What Bike Should I Buy?

This is one of the hottest topics among new riders. Some suggest a small bike, 250cc or so, and later upgrading to something bigger. Others suggest you start on a midsize bike, 500 to 650cc since you may outgrow the 250 in a single riding season. There are strong arguments for both. My first bike was a 1982 Suzuki GS650L that sat in a friend's backyard for three years before he gave it to me, which made the decision for me. Your height and size are additional factors. If you are of smaller stature you may want to consider a smaller bike regardless of engine displacement.

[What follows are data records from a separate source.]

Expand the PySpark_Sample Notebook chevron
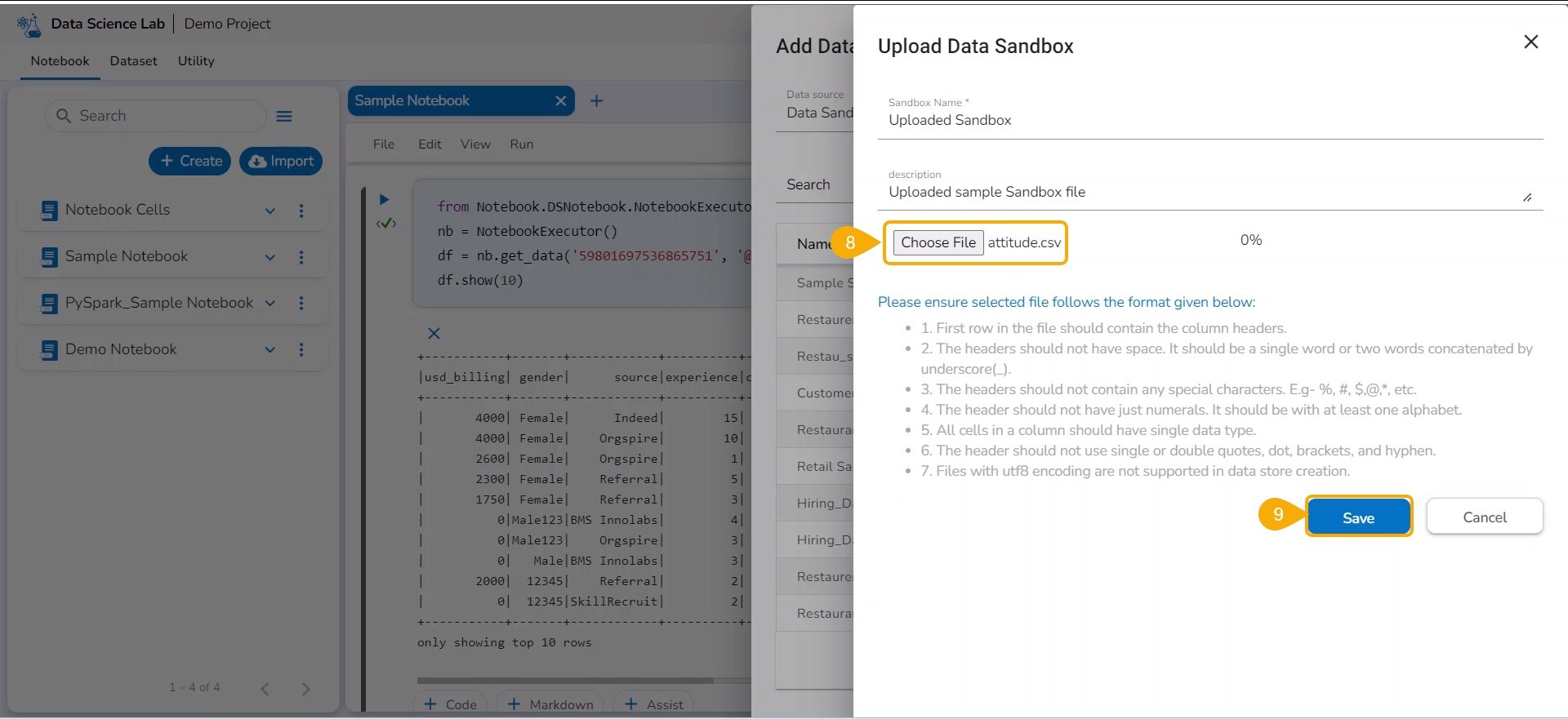The height and width of the screenshot is (719, 1568). coord(270,304)
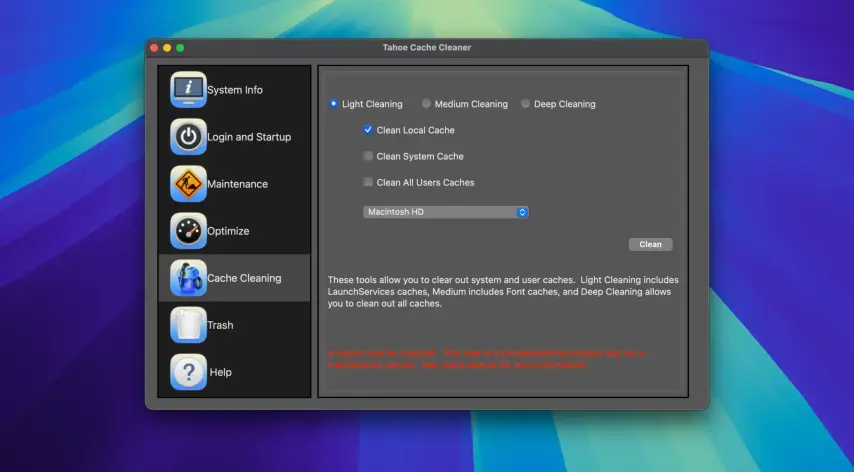
Task: Tick the Clean All Users Caches checkbox
Action: [x=368, y=182]
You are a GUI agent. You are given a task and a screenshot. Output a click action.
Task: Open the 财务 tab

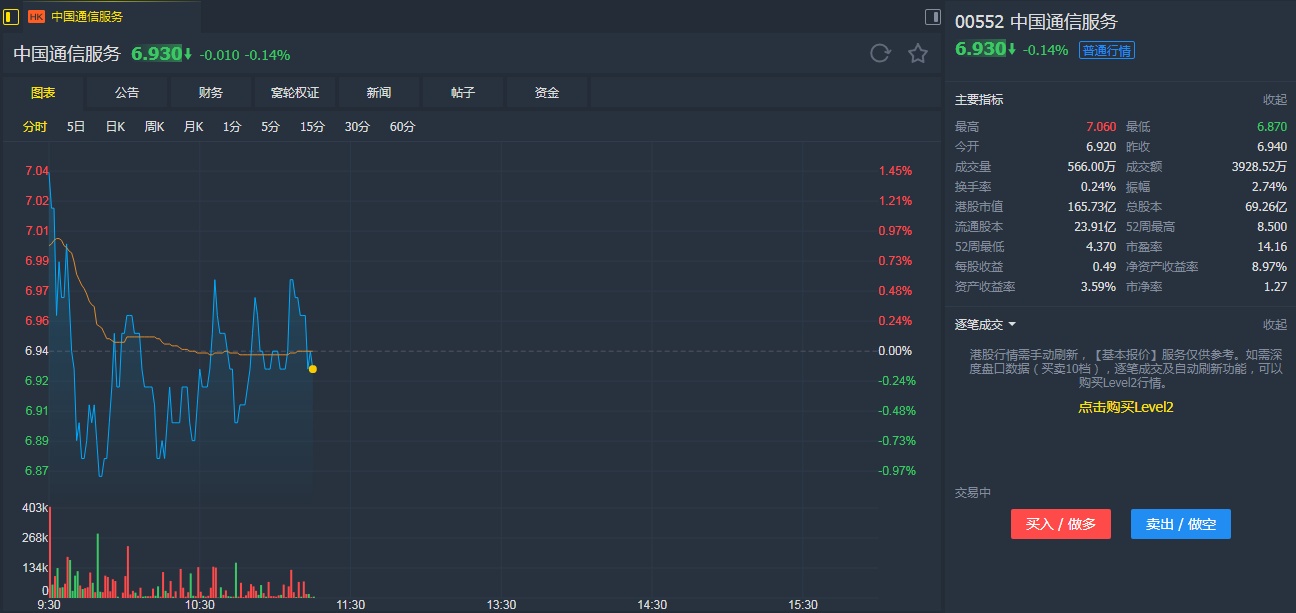[x=211, y=93]

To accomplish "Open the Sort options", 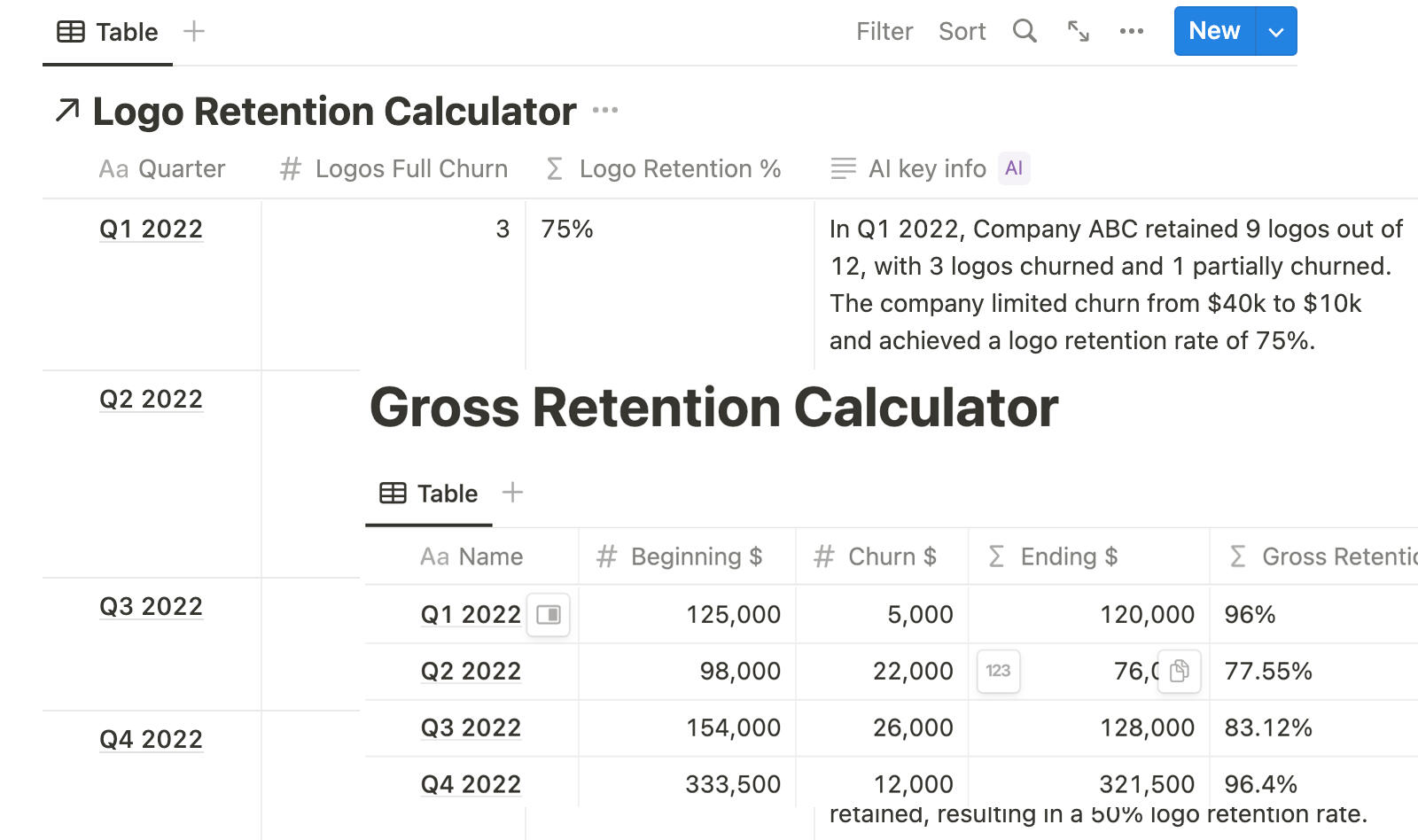I will point(962,32).
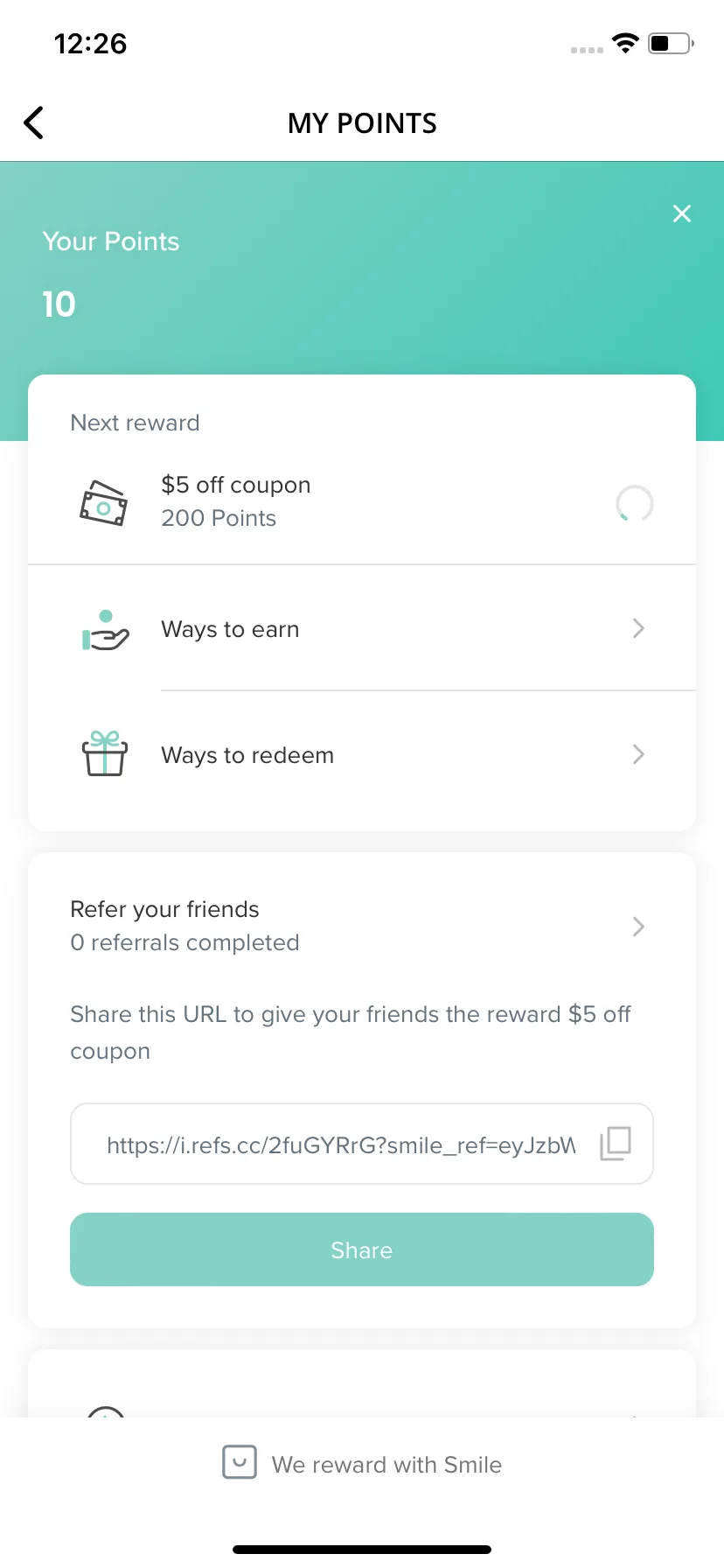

What about specific recommendations? We have many. Here's a list of our favorites. It covers all types of bikes, from cruisers to dual-sports to sportbikes, so you'll probably find something you like here.

From Who?

Do you buy a new bike or used? There are advantages and disadvantages to each. Buying a new bike will be the most expensive way to do it, but there are certain advantages. Everything works because it's new. If not, it has a warranty to make it right. You don't have to worry about a previous owner dropping it, neglecting maintenance, or repairing it poorly. If you want to customize it, it's an empty canvas on which you can paint a bike that's truly your own. (Harley Sportsters are great for this.) On the downside, you're going to pay a premium for the privilege. Also, when you inevitably drop your bike, it'll be the first scratches or dents the bike has ever had, which can hurt.

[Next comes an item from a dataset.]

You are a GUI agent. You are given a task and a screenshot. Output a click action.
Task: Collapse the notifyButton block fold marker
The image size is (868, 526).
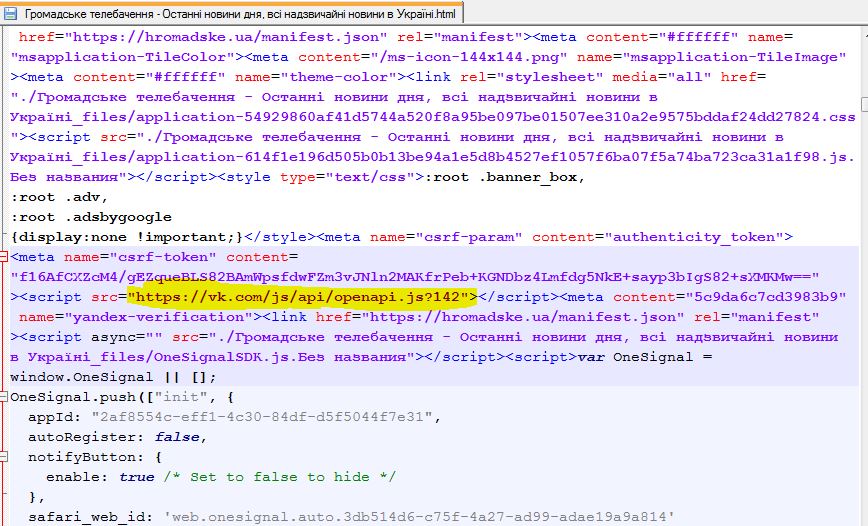click(x=5, y=457)
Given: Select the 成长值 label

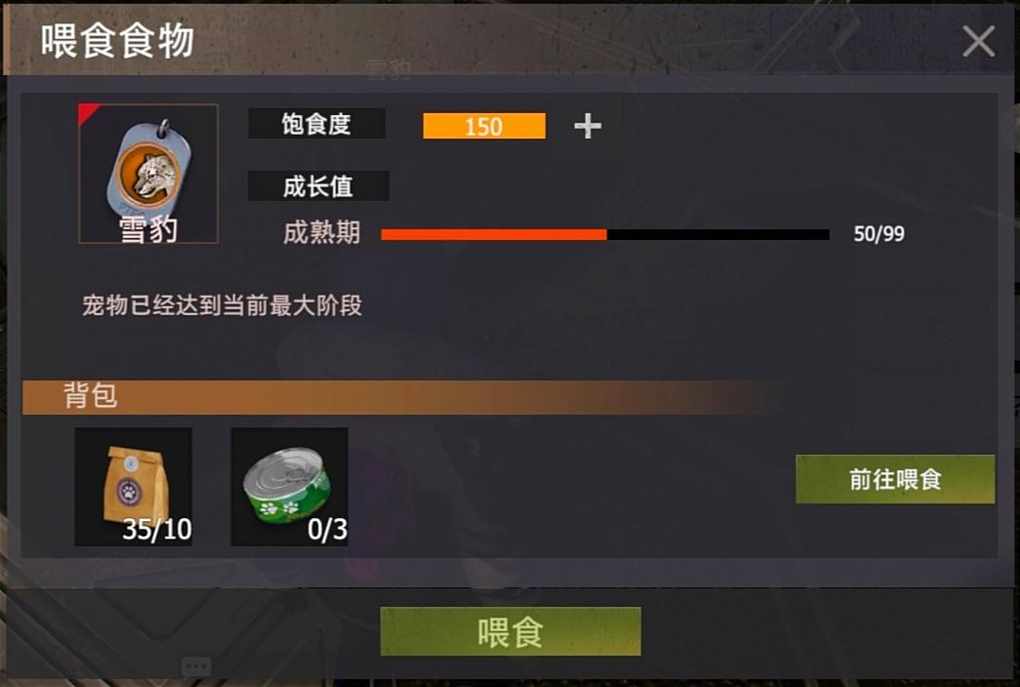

Used bikes, on the other hand, often already have a little "personality." If you buy the bike someone else started on, it may already have some of these blemishes, but then you won't cry if you add a few scratches to the ones already there. You will also get a used bike at a significantly lower price than a new bike. Most dealers sell used bikes, but private sales are an option as well. Let the buyer beware, though. You can score a sweet deal on a used bike that's worth much more than you paid for it. Or you can pay too much for a complete basketcase that's going to need lots of work to repair and cost much more in the end. Here are some tips to help you score the sweet deal instead of the basketcase.

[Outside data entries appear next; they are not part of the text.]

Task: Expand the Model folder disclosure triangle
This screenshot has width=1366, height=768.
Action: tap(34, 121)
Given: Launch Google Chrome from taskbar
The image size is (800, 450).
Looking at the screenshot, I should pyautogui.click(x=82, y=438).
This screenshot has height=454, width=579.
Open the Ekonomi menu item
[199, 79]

What Do I Need To Buy To Ride It?

Let's assume that registration and insurance are a given. Let's also assume a helmet. I don't care if you live in a state where it's not required. You're going to need a helmet, as well as proper riding gear head to toe. As a new rider, you are the most likely type of rider to drop your bike. That's not stupidity on your part, just inexperience. The only way to get experience is to ride, so prepare yourself. I've been riding on the street for years, but when I started riding dirt last year I knew I was a complete newbie to slippery stuff, so I geared up appropriately. I'll never be Ricky Carmichael, but I still bought a pair of full-on motocross boots for maximum protection in the dirt. They've saved me from at least one broken ankle. My helmet saved me from rearranging my face on a rock. My pants, jacket, and gloves have saved me from countless abrasions during low-speed drops.

If you ride safely like you were taught, you shouldn't be pushing limits and dropping your bike on the street the way I do off-road, so don't let my dirt (in)experience scare you off. Since I had proper gear, though, I walked away from all of those incidents. OK, so I limped away that time I didn't break my ankle.

That's all you really need to ride. As far as wants are concerned, the sky is the limit. I like to use a navigation device of some kind, whether it's my phone on a handlebar mount or a dedicated motorcycle GPS. I like to see and be seen, so I often add lighting to my bikes. I like to take stuff with me and not wear a backpack, so I use at least a little bit of luggage. What you want or need depends on what type of riding you like to do, which will most likely become more clear once you put some miles behind you.

That's all you need to get started, though. So find an MSF course, get a bike, get some gear, and start riding.